I always tell people that is completely possible to go vegan and still eat terribly.  We are lucky in this day and age to have vegan convenience foods that can make life easier, but they also allow for the possibility of the “junk food vegan”.  To truly gain all the benefits of being vegan, you’ll want to keep those as occasional splurges, and focus on eating a whole foods, plant-based diet.  One of the biggest keys to that, and to making the mental shift, is looking for whole grains.

Whole grains

By permission from Creative Commons, original here

White flour (and similarly white sugar, white rice, etc) is wheat with all the nutrients removed.  It makes it soft and fluffy and … empty.  White flour is basically empty calories, and as good for you as eating straight sugar, since those empty carbs turn into sugar almost immediately in your system and spike your insulin levels.  Whole wheat flour, on the other hand, is made from the full wheat grain.  The wheat grain has 3 main parts, the bran, germ, and endosperm, and almost all of the fiber and nutrients live in the bran and the germ.  They contain the minerals zinc, magnesium, and manganese, and plenty of vitamins, particularly important B vitamins, such as folate, thiamin, and vitamin B6, just to name a few.  In order to make white fluffy flour manufacturers strip out the bran and the germ, leaving only the nutrient deficient endosperm.  Whole wheat flour retains the whole grain (hence the name!), and all the fiber and nutrients with it.  This makes it have a much lower glycemic impact, as well as all the benefits of the fiber and other nutrients.

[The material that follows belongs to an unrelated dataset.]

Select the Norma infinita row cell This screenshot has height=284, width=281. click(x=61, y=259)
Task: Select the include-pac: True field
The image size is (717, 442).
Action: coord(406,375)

Whole wheat kernel diagram

From WebMD

Now you might say, “but my pasta/bread/cookies are enriched/fortified with lots of nutrients!”  But here’s the thing.  Putting nutrients back in is never going to have the same effect as just leaving them in in the first place.  Eating the whole food encompasses a myriad of nutrients, and we haven’t begun to identify all of them.  Which means that when we put them back in, we leave so many out.  And for the ones we have identified, we know that we don’t even come close to knowing how they all work together, so isolating them and adding them back to a food can’t possibly replicate the impact they have when working as nature provides them originally.

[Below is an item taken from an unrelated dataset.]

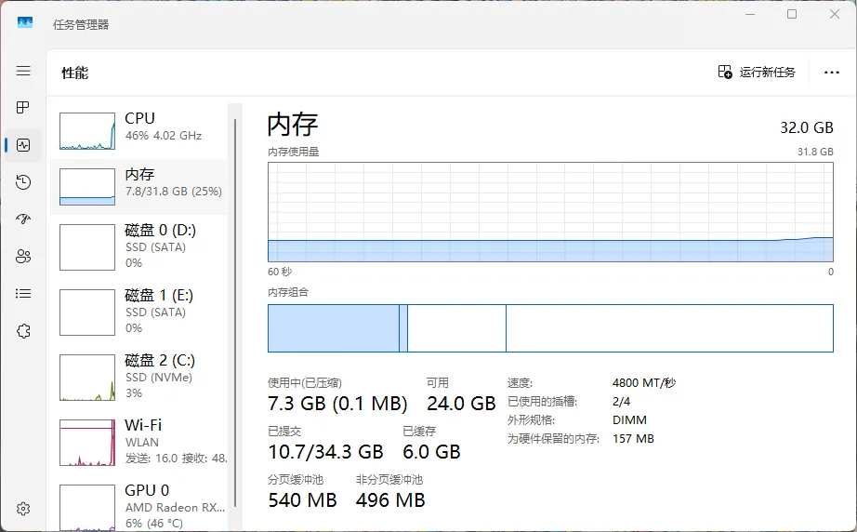Select Disk 2 (C:) in the list
Image resolution: width=857 pixels, height=532 pixels.
point(139,377)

So this world of “enriched” and “fortified” products provides us great practice in reading labels.  When a bread/pasta/cake/whatever says it’s “whole grain” or “multi-grain” – CHECK the ingredients list.  In most cases, this means it has some percentage of whole wheat flour, or flours from another grain, but is still majority basic white flour.  If a label says “100% whole grain” – awesome.  Sometimes whole grain breads will have more than 50% whole grains – but still not 100%.  Reading labels this way can seem like a pain, but I think it’s really good practice.  If you get into that habit it means you are being more conscious of paying attention to whether you’re eating a whole food in one place in your diet – and the more you do it in one place, the more it will carry over everywhere.  The more it carries over everywhere, the more eating whole foods becomes a way of life – which is exactly what we want.  :)

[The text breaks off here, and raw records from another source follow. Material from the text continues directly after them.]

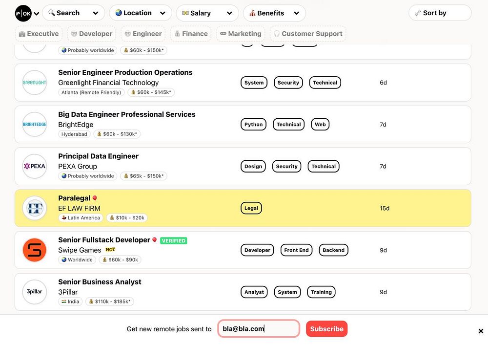Click the EF Law Firm logo
488x345 pixels.
pyautogui.click(x=35, y=208)
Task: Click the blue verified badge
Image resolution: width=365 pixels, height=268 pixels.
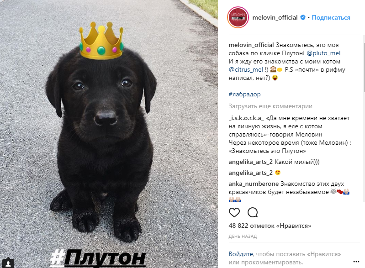Action: (302, 17)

I have focused here on whole wheat, since wheat flour is what we encounter every day, but this of course applies to other grains as well.  As with everything, the more variety of foods you eat the more variety of nutrients you are consuming, so try out all the grains out there!  Stick to the whole grain versions of rice (brown rice), barley, rye, buckwheat, millet, oats, bulgur, and you’ll find the ones you love.